During the trial, prosecutors had to convince the jury members that the Withers were guilty of the violation of the Dog Law, which was a crime preached by the involuntary position of involuntary homicide. The two charges went hand in hand.

If the jury members were not convinced that the Withers had violated the dangerous dog law, they could not condemn them also for involuntary homicide.

It is an example of how complicated it is to condemn someone of a serious crime in a case of attack by vicious dogs.

The adult children of Echelbarger blame the system for their preventable death. They are right.

“I want responsibility for all those who were reckless in this situation. And I want my mother’s death to mean something.” Earlene Romine He told reporters from our newspapers. “I want it to help the community so that this does not happen to someone else.
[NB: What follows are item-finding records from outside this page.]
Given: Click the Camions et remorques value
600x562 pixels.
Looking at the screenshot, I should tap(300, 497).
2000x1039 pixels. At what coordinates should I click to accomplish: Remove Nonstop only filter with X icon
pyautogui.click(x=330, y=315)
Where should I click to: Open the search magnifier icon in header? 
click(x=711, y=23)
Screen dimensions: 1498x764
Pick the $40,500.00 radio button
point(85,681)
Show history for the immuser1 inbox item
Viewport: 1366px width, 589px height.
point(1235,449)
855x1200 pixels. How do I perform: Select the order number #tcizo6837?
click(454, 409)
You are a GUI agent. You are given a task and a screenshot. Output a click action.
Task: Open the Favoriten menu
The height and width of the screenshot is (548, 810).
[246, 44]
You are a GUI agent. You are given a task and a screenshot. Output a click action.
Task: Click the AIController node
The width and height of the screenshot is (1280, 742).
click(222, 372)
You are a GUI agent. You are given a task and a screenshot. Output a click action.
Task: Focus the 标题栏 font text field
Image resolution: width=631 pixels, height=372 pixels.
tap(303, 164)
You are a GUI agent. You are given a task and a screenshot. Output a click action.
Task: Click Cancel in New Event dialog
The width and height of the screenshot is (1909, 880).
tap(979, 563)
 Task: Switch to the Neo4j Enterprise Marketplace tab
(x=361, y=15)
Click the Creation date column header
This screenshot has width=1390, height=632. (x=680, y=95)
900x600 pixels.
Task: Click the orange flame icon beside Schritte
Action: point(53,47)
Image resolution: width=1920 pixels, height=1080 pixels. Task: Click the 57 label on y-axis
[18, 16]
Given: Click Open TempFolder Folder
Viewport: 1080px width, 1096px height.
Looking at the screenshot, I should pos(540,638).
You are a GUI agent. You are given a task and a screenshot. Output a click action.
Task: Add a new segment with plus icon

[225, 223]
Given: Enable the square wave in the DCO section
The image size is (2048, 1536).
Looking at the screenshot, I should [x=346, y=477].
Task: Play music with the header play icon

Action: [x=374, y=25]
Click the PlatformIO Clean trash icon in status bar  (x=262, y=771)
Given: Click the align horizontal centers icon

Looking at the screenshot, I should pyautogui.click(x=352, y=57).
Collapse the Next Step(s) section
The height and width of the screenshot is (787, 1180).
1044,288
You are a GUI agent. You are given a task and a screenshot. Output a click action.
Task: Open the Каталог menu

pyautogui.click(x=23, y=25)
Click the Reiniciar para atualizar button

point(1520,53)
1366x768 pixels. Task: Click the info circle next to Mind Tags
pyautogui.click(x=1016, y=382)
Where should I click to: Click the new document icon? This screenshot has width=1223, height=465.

This can never happen again. This is the most horrible thing that a person could happen, especially a person as beautiful and wonderful as my mother.”

Legislators have their power to save lives and reduce the probability that Ohioans have to deal with the serious ramifications of vicious dog attacks.

Laws must put the safety of innocent people and pets above vicious dogs and their reckless owners.

It is not a matter of Yeah A vicious dog will attack again, it is when and which One of us will be a victim of these obvious deficiencies in Ohio’s law.

This publishing house was written by the editor of Compatible Opinion and Community engagement Amelia Robinson on behalf of the editorial board of Columbus’s office, Cincinnati Enquirer, Akron Beacon Journal and Canton’s repository. The publishers are evaluations of importance issues based on facts for the communities we serve. These are not the opinions of the members of our informant staff, who fight for neutrality in their reports.